Живаго «жертвует» Сашей ради Лары, но также подменяет Ларой как свою мать, так и мать Саши. Показательно, что в этом сне образы природы, связанные с Сашей, означают скорее угрозу, чем заботу. Вместо приносящих вдохновение закатов и напоминающих о матери деревьев здесь возникает образ потока горной воды вместе с «веками скопившимися в ущелье холодом и темнотою» [Там же: 390]. Во сне Живаго беспокоится не о сыне, а о том, как он сам себя ведет. Пока он размышляет, пустить ли Сашу внутрь, он беспокоится о Ларе, которая «с минуты на минуту могла войти с другой стороны в комнату» [Там же: 390]. Похоже, что второй сон Живаго, в котором Лара его отвергает, имеет источником беспокойство, оставшееся от первого сна. Живаго вынужден выбирать между двумя «представителями» Марии Николаевны.

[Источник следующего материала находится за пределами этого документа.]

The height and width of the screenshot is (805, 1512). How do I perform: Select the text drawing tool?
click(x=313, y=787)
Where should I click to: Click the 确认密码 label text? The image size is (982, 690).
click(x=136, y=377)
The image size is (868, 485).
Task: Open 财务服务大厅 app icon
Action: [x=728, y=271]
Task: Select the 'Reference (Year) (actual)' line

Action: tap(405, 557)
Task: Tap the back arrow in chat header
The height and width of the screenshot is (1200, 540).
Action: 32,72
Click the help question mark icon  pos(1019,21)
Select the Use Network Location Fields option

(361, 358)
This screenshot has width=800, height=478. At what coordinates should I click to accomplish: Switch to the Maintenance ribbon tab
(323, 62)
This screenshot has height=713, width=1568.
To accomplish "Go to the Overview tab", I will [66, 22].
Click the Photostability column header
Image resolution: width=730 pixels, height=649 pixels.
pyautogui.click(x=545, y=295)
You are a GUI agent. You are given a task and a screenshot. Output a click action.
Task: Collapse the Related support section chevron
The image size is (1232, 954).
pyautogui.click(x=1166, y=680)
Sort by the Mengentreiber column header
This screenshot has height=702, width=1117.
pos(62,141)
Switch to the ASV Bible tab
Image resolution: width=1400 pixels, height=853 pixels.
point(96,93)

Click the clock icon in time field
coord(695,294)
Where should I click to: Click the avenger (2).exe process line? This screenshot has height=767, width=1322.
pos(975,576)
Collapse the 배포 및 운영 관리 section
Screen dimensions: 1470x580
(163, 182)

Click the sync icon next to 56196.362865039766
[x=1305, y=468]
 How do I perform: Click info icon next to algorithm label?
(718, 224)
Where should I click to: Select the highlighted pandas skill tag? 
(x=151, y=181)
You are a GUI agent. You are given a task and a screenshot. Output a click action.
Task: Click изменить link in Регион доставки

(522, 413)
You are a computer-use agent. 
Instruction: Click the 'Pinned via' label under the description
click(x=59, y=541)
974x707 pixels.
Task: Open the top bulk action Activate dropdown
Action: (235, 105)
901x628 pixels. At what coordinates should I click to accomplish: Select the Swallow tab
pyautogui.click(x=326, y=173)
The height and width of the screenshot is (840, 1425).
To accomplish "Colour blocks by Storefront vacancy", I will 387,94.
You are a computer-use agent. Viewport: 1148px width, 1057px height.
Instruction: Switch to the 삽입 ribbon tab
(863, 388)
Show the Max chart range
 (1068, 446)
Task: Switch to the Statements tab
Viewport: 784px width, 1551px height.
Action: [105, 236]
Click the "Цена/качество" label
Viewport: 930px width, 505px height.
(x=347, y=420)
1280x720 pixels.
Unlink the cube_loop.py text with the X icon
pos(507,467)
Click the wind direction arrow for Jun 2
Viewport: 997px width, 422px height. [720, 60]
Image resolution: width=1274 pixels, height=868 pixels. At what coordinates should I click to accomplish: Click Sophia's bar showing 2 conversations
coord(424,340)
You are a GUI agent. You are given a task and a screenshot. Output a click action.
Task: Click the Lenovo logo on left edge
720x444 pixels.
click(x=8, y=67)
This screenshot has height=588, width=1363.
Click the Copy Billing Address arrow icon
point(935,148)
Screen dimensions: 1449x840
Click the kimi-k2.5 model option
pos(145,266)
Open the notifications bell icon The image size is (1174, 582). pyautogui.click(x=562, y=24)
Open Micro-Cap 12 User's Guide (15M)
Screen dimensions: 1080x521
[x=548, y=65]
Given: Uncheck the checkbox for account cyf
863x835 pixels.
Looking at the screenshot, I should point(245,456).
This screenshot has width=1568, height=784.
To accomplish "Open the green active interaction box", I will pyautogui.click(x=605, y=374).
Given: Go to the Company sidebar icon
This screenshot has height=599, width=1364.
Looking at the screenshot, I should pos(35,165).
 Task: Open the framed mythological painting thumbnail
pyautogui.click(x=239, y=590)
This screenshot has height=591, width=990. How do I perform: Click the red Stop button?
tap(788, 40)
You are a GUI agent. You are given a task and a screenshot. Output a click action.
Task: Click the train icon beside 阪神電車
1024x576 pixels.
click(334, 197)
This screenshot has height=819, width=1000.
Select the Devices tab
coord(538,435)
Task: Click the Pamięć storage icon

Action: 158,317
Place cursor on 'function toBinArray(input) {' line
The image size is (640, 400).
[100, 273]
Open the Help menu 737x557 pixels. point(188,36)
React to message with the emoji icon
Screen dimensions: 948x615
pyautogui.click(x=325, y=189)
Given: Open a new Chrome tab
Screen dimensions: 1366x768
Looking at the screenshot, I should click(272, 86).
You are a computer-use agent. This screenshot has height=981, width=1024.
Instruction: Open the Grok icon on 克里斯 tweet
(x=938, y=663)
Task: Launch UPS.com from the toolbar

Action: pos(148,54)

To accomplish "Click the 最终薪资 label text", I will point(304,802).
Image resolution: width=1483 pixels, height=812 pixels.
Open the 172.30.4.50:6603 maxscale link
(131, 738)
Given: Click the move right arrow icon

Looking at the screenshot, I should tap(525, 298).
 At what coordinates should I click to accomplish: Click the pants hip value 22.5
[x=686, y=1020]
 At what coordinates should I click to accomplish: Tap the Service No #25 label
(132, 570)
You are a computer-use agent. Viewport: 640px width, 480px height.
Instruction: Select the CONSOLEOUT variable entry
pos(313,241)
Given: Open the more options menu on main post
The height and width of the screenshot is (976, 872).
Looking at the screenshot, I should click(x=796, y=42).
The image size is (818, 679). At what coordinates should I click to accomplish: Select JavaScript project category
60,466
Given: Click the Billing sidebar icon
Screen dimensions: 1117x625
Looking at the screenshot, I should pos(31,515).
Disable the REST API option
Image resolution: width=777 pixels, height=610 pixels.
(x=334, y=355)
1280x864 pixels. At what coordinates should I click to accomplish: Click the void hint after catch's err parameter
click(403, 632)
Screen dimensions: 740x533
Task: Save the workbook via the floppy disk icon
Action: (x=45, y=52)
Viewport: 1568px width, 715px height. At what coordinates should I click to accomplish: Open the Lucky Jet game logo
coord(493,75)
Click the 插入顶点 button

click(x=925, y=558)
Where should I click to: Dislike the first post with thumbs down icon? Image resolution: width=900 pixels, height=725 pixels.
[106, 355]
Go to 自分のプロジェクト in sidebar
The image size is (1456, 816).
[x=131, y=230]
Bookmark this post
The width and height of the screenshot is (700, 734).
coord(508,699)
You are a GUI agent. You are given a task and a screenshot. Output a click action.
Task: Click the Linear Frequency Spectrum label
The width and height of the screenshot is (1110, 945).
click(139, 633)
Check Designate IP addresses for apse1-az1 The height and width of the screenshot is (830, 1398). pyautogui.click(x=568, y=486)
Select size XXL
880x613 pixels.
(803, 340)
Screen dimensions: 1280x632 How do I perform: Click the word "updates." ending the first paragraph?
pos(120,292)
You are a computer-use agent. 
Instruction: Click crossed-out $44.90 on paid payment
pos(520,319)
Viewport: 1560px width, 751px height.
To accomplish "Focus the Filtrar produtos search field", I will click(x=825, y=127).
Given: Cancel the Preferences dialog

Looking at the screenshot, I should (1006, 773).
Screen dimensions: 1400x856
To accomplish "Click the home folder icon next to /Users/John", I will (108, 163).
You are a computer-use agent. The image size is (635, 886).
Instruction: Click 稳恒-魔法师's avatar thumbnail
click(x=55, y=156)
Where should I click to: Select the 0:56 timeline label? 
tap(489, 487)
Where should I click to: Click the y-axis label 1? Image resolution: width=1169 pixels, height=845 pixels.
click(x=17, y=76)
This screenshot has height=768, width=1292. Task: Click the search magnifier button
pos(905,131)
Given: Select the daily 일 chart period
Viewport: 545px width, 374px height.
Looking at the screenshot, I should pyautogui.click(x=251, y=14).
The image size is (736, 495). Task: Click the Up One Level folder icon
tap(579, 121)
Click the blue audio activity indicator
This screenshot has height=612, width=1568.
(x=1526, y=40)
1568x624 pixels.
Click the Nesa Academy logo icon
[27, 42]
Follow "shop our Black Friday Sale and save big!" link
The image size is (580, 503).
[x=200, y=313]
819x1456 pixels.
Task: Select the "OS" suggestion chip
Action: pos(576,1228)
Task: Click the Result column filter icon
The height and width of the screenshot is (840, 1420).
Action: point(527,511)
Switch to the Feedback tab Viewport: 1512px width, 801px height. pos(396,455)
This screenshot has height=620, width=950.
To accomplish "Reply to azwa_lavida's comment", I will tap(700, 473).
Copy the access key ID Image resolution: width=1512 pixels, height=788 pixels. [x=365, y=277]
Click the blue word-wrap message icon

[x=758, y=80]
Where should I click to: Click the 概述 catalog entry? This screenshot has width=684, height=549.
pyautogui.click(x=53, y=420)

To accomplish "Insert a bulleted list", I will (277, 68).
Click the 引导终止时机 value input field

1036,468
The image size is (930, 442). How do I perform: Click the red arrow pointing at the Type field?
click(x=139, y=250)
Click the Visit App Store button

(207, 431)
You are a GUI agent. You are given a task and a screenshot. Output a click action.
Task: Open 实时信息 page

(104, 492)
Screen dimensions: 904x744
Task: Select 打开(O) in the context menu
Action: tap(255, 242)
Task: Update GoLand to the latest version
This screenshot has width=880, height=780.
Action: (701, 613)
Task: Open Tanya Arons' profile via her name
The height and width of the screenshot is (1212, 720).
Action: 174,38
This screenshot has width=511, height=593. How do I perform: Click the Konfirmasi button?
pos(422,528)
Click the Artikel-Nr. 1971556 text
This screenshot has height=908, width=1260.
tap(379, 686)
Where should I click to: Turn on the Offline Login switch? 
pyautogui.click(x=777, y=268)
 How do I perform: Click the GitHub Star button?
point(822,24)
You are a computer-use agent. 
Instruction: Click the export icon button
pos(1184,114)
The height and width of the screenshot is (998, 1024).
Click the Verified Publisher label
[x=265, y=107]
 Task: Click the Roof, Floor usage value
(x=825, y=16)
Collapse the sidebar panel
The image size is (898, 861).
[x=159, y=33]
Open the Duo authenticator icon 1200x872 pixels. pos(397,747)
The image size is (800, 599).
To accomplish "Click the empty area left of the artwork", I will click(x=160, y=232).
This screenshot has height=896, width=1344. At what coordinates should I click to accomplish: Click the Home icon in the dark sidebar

Возможно, более важным, чем кошмары, является пограничное состояние сознания, в которое впадает Живаго после того, как он отправил Лару с Комаровским в 14-й части романа. Сравнения Лары с Марией Николаевной выражены здесь явно; более того, непременная ассоциация идентичности Живаго со звучанием его имени и его поэзией вновь всплывает на поверхность его сознания:
Иногда записавшись, заработавшись, Юрий Андреевич вдруг вспоминал уехавшую женщину во всей явственности и терял голову от нежности и остроты лишения. Как когда-то в детстве среди великолепия летней природы в пересвисте птиц мерещился ему голос умершей матери, так привыкший к Ларе, сжившийся с ее голосом слух теперь иногда обманывал его. «Юрочка», — в слуховой галлюцинации иногда слышалось ему из соседней комнаты [Там же: 453].
Реагируя на сокрушительную потерю Лары, Живаго воспроизводит одну из важнейших сцен своего детства. И наиболее показательным признаком того, что Живаго «медленно сходил с ума» [Там же: 451] после ухода Лары, является не то, что ему слышится ее голос, а то, что он не может отличить эту галлюцинацию от других.
Живаго не может отличить метафорические отождествления, которые он создает в реальном мире, от тех, которые создает в стихах. После отъезда Лары он целыми днями пьет водку и пишет о ней, «но Лара его стихов и записей, по мере вымарок и замены одного слова другим, все дальше уходила от истинного своего первообраза» [Там же]. Заметим, что понятия, составлявшие суть идентичности Живаго («юношеский первообраз»), превратились в «первообраз» по отношению к Ларе. Поскольку Живаго связал свою индивидуальность с образом «настоящей» Лары, он теряет это отождествление, когда пишет стихи, в которых Лара эстетически преображается.
Психологическая сложность этого отрывка не дает развиваться сюжету романа — до тех пор, пока Пастернак не делает резкий переход к речи Стрельникова, в которой тот восхваляет и юную Лару, и начало революции. Через пять кратких предложений после описания того, как Юрию почудился голос Лары, начинается очередная глава, где возникает психологически прямолинейный переход к «голосу разума»: «Вот что случилось немного позднее в один из тех дней. Доктор внял наконец голосу разума. Он сказал себе, что, если поставить себе целью уморить себя во что бы то ни стало, можно изыскать способ, скорее действующий и менее мучительный» [Там же: 453]. Роман возвращается к своему исторически мотивированному сюжету. Таким образом, Пастернак, кажется, целенаправленно оставляет нерешенным вопрос, влияют ли на сущность идентичности Живаго исторические события, контекстуализирующие его жизнь.